(Exercise passage)
————————
Spending all day growing conviction in businesses we own is a worthwhile task, and one that pays off for us. More people should do it. I realized after my corporate experiences that if you are better at owning assets and you improve recognition ability, that is so much more impactful than being a salesman or understanding the tax code or legal system.

Why not tax or legal professions?

  • There are infinite assets public and private for investors, with any one of them able to mint a new millionaire in a relatively short period of time.
  • Tax and legal systems are finite and rigid, without the creativity of owning assets. Creative ownership structures are an advantage of the savvy investor.
  • The competition in owning assets is high, just as the competition in understanding tax and legal, but anyone can own assets – no certification required. And if you are good at it, you rise quicker than if you are good at tax planning or the legal system.
  • It’s much easier to show a prospective investor your returns over 5 years than it is to illustrate tax/legal/insurance results. Results are much more concrete.
  • Tax/legal isn’t scalable, since it all depends on the client’s situation. Asset ownership is scalable and capital is capital is capital, no matter who puts it up. Much less constrained, and often the only client is a pool of money (“fund”).

So inefficiencies exist in choosing a career, too.

Earlier, I described the market as capitulating between two extremes. If you can solve which extreme the market will move toward from here, you will need to have incredible conviction. Conviction is the skill that is acquired over decades of investing, and gets stronger because the intelligent investor is always gaining knowledge.

To re-emphasize Buffett’s quote, market forces shouldn’t deter an investor who has conviction. Buffett would take as long as a year to acquire a stake in a small cap company. Small caps outperform large caps very obviously.

  • Market forces don’t affect small caps like large caps.
  • It’s easier to move the needle when small.
  • Large buys/sells of stock tend to move the market significantly, instantly creating buy or sell opportunities for current shareholders.
  • ‘Pump and Dump’ schemes prey on investors without conviction, meaning that those investors are very likely to not know what they have. Where 10% drops are common, strong investors find upside inefficiencies, weak investors find downside inefficiencies.
  • More likely to find arbitrage situations
  • The list goes on

The resolution becomes that small cap going concerns will generally outperform large cap corporations. However, picking the right one is MUCH harder, and you could lose MUCH more money doing it. Because of all these tenets, small caps represent the ultimate inefficiencies. I have been researching small caps more and more each day, and I believe this year will be a great year to invest in them over large caps, which could experience pernicious market forces.

Importantly, if a small cap is obviously a great investment (i.e. one-foot hurdle), a large drop in price (which is VERY common) signals a great buying opportunity. In the event that low prices persist, leaving a bear market with a huge stake (>5%) of a small corporation for the rest of my life sounds like a dream come true for me.

In summary, things will probably advance higher over the next 12 months. Here, you read about inefficiencies that are due from market forces, arbitrage, and market caps. As noted, these inefficiencies are almost always uncorrelated. Knowing this should provide you with more conviction.

Beware SPACs like SPCE and Nikola…. These companies (and the promoters of them) are destroying the market. Such destruction cannot and will not continue. The operating losses they suffer will ultimately come out of taxpayers pockets as they suffer heavy losses over time. Stay the course on an investment strategy and search for great companies that will outperform in any market. Inefficiencies exist today in a magnitude at which has never existed. Best of luck.

On an unrelated note, Bitcoin seems to be receiving more corporate attention.
————————
(Record extracts)
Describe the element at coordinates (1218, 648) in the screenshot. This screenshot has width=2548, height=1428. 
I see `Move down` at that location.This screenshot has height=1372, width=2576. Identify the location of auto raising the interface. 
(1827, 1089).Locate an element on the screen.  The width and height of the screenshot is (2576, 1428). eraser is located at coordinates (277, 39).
————————
(Work instruction 1)
In the investing passage, rewrite the paragraph that begins "The resolution becomes that small cap going concerns" as a short bulleted list that keeps its main facts.
(Work instruction 2)
Answer these questions from the investing passage, each in a few words:
(a) How long would Buffett take to acquire a stake in a small cap company?
(b) What certification does anyone need to own assets?
(c) How large a stake in a small corporation does the writer describe as a dream come true?

(Answer section 1)
- Small cap going concerns will generally outperform large cap corporations.
- Picking the right one is much harder, and much more money could be lost doing it.
- Small caps represent the ultimate inefficiencies.
- The writer researches small caps more each day and expects this year to favor them over large caps, which could face pernicious market forces.

(Answer section 2)
(a) As long as a year.
(b) None.
(c) More than 5%.